Each line from the one containing "This screenshot has width=1152, height=670." through the last line of the records below is to be repeated as written, with nothing added.

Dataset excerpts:
+ + + +

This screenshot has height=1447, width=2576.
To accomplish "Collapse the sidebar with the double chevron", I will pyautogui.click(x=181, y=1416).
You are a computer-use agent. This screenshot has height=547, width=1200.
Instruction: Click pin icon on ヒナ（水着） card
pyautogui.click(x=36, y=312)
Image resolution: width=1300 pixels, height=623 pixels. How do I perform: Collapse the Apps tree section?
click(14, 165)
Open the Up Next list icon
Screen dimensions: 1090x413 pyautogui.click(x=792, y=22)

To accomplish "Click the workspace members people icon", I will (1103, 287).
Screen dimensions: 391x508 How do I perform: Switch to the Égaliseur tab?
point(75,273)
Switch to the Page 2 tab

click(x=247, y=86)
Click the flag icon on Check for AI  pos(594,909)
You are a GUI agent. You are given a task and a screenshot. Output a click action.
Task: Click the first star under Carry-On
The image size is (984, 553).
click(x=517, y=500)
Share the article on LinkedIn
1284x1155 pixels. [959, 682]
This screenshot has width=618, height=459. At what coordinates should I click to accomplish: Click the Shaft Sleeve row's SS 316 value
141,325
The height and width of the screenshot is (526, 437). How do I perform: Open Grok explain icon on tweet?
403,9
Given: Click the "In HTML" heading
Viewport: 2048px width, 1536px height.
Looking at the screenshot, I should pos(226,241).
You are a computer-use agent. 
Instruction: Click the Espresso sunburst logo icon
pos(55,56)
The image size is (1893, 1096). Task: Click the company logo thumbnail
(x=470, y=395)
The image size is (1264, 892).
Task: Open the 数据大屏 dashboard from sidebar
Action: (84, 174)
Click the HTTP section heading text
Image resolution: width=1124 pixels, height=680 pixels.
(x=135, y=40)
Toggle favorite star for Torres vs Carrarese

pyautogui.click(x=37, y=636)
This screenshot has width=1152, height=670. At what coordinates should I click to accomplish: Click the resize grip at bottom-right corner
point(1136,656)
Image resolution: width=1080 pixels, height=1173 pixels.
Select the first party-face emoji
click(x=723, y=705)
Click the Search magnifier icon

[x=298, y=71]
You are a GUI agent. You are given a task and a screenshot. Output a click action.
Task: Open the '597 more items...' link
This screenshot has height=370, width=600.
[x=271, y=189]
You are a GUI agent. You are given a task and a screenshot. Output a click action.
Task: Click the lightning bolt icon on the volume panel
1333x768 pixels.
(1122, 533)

+ + + +

> **Task result**:
This screenshot has width=1152, height=670. At what coordinates should I click to accomplish: Click the resize grip at bottom-right corner
point(1136,656)
Image resolution: width=1080 pixels, height=1173 pixels.
Select the first party-face emoji
click(x=723, y=705)
Click the Search magnifier icon

[x=298, y=71]
You are a GUI agent. You are given a task and a screenshot. Output a click action.
Task: Open the '597 more items...' link
This screenshot has height=370, width=600.
[x=271, y=189]
You are a GUI agent. You are given a task and a screenshot. Output a click action.
Task: Click the lightning bolt icon on the volume panel
1333x768 pixels.
(1122, 533)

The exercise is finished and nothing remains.